# Estonian: question about objekt



## Trauer

I'd like to ask about object in Estonian sentence, because my teachers haven't cleared this matter to me yet. 
Are there sentences in which it is possible to use object in singular genetive case or is partitive used most of the time, e.g. _Ostan raamatu*t*_? 
Perhaps it's not very wise of me, but I compare forms of object to the Finnish ones, which demand genetive case quite often, e.g. _Mä oon lukenut tämä*n* kirja*n* loppuun._


----------



## agriprop

Just FYI, in your Finnish example the objects are not in genitive case, but accusative.


----------



## Trauer

agriprop said:


> Just FYI, in your Finnish example the objects are not in genitive case, but accusative.



ok ok, genetive-looking accusative, whatever. The question wasn't about that though.


----------



## hollabooiers

I'm not a linguist by any means, so I'm not sure how accurate my explanations are going to be, but I might as well give it a try as a native speaker.

It seems it all depends on three things: the verb used, the meaning of the sentence, and whether or not the object in question is countable. Your example about buying a book actually takes genitive, not partitive, because books are countable objects. With verbs like to read (a book), to listen to (music) the object takes partitive, while with other verbs it depends on what you're trying to say.
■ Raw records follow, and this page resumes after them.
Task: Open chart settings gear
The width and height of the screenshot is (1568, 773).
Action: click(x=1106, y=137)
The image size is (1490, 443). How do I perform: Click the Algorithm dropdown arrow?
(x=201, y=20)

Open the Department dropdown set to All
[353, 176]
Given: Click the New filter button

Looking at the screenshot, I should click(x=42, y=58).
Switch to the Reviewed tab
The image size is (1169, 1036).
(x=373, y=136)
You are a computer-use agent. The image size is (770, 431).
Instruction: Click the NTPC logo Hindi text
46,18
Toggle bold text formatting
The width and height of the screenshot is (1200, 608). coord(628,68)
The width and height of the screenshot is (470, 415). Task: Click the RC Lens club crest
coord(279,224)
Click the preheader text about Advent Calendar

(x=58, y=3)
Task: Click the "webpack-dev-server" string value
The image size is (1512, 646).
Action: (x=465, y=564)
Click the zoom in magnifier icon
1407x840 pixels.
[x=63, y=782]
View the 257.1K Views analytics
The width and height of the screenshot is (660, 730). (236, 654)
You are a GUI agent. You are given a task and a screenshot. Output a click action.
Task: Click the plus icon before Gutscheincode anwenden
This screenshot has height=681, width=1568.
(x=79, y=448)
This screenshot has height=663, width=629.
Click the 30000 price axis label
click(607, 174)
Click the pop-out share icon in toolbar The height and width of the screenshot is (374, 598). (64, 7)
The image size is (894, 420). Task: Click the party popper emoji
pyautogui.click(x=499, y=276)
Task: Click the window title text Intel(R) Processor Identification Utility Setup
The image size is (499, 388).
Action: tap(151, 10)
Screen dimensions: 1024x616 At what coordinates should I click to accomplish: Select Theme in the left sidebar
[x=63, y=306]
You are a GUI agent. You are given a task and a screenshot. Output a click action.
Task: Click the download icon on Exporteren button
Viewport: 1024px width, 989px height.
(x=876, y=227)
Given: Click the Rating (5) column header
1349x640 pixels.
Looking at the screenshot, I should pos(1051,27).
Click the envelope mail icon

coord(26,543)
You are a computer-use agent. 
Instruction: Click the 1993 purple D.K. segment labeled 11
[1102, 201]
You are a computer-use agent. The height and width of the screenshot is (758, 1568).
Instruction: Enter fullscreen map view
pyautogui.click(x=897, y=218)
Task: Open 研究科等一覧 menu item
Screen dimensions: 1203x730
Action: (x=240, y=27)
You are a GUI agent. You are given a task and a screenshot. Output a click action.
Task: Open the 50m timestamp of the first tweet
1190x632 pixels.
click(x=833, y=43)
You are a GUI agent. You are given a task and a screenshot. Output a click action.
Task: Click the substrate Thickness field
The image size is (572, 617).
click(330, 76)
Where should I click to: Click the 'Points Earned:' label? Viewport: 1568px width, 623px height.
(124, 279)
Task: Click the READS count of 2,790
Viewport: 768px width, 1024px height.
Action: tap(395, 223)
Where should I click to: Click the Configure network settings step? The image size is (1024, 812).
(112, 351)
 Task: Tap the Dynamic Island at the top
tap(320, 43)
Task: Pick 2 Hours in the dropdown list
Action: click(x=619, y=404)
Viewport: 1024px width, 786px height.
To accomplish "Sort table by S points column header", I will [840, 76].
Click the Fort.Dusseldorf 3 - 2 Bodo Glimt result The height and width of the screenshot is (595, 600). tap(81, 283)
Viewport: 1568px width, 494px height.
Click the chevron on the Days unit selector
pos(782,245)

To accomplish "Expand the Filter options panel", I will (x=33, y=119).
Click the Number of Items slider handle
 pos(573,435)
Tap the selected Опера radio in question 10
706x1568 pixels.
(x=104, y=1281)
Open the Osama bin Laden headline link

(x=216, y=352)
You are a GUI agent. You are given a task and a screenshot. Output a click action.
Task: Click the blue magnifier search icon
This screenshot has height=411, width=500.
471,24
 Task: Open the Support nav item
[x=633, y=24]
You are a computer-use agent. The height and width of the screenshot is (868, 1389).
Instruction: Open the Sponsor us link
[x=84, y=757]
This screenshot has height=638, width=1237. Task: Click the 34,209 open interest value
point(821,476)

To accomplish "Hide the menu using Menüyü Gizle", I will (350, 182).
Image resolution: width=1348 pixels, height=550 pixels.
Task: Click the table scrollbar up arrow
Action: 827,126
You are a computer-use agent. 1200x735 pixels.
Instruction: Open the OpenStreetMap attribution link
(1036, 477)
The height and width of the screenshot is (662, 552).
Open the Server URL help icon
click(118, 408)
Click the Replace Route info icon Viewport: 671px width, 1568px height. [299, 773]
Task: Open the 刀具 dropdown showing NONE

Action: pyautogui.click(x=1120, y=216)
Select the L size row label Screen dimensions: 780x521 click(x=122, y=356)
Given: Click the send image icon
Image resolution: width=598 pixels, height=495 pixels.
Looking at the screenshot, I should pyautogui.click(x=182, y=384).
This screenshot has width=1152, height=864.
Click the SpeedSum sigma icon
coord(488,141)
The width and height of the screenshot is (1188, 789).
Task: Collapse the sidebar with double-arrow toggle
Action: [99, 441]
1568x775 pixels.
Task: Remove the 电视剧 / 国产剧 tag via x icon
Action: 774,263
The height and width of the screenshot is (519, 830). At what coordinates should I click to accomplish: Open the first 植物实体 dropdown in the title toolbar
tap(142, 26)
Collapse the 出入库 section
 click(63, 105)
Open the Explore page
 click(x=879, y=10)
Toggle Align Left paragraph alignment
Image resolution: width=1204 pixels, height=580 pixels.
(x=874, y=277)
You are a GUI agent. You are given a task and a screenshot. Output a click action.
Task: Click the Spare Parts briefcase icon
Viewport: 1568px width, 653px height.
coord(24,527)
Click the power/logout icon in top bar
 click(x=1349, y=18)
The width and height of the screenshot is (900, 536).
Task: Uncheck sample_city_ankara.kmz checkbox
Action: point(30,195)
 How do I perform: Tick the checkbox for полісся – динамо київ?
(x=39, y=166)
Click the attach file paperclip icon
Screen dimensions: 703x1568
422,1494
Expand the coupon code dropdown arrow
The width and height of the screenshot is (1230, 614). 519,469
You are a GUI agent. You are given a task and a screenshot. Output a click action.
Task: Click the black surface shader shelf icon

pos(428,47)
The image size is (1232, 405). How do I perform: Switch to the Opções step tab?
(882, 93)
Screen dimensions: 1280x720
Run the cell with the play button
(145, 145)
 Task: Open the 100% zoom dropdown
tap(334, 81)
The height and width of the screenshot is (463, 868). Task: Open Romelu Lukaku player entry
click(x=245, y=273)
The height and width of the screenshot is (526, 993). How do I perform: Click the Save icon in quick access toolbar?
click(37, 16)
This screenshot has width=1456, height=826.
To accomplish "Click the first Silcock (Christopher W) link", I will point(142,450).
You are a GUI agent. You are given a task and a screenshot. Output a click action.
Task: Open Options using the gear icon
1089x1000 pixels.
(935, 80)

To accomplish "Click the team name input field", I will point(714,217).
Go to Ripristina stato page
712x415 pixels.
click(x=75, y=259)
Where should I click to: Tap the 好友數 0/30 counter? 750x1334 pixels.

For example there's a difference between saying "I drank beer" (as in just generally had some) and "I drank a (bottle of) beer" (as in finished up a particular bottle) and in Estonian that difference is expressed by whether you use partitive or genitive.

_Ostan raamat*u*_ - genitive, I by a book
_Loen raamatu*t*_ - partitive, I read a book
_Kirjutasin raamat*u*_ - genitive, I wrote a book (meaning I finished writing it)
_Kirjutasin raamatu*t*_ - partitive, I wrote a book (meaning I was at  a point in time busy with the act of writing a book, I didn't  necessarily finish)
_Ostan piima_ ("*overlong ii*") - partitive (as opposed to "long ii" were it genitive), I buy milk, which is an uncountable object

I hope that all made at least a little sense?


----------



## Hakro

Did I understand right?

_Ostan raamatu*t*_. Incorrect.

_Ostan raamatu._ I buy a book. OK.

Then how do you say in Estonian:
- I buy (several) books. Finnish: Ostan (useita) kirjoja.
- I buy (those) books. Finnish: Ostan (nuo) kirjat.


----------



## Trauer

hollabooiers said:


> _Kirjutasin raamat*u*_ - genitive, I wrote a book (meaning I finished writing it)
> _Kirjutasin raamatu*t*_ - partitive, I wrote a book (meaning I was at  a point in time busy with the act of writing a book, I didn't  necessarily finish)
> _Ostan piima_ ("*overlong ii*") - partitive (as opposed to "long ii" were it genitive), I buy milk, which is an uncountable object
> 
> I hope that all made at least a little sense?



Aitäh! 
Yeah, it does make sense. So now I know it's the same thing about partitive and unfinnished action as it is in Finnish, the same with uncountable objects.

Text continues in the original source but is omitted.